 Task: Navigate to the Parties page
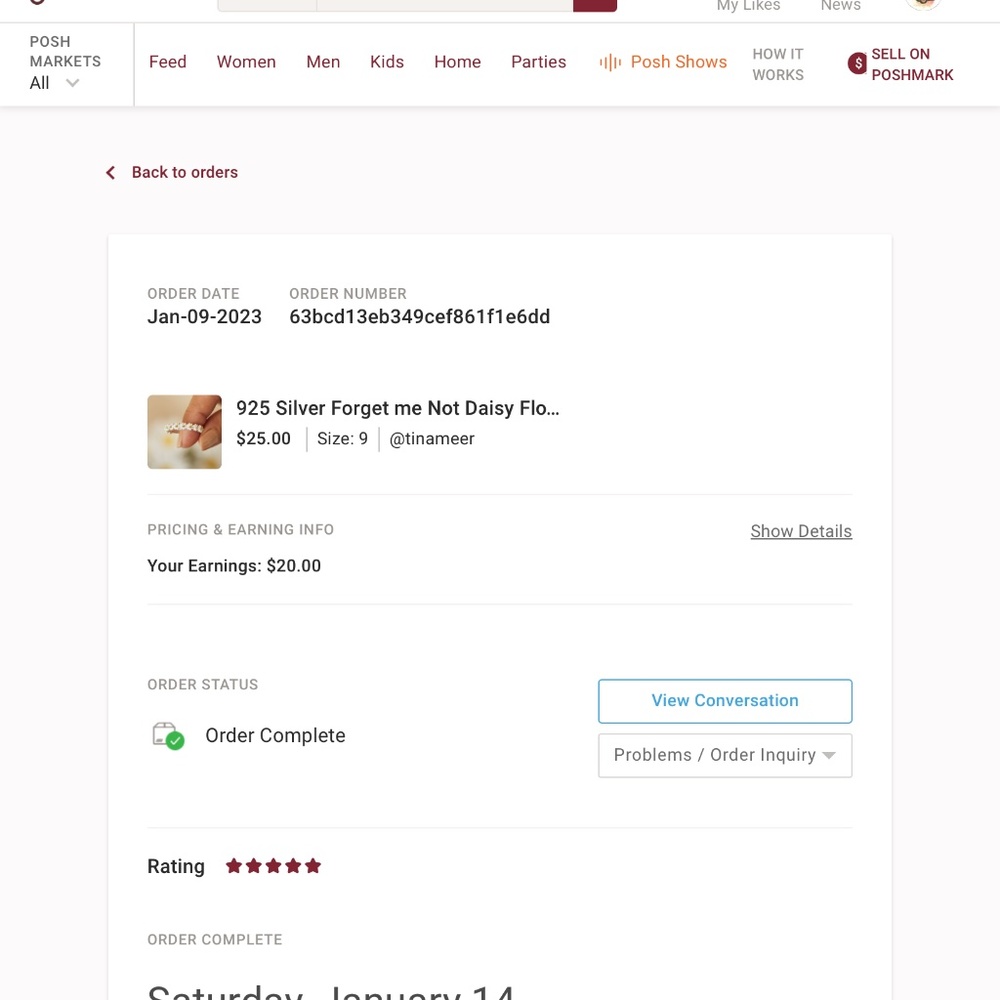(x=538, y=62)
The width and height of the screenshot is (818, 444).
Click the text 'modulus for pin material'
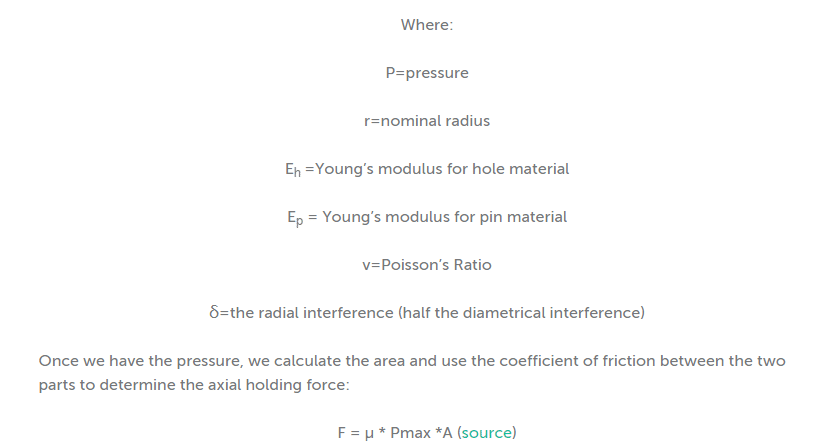476,217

○ ○ ○ ○ ○

All of the material must be given again exactly, though no picture may appear in the copy.

* YOUR RESPONSE *
 Task: Navigate to the Parties page
(x=538, y=62)
The width and height of the screenshot is (818, 444).
Click the text 'modulus for pin material'
476,217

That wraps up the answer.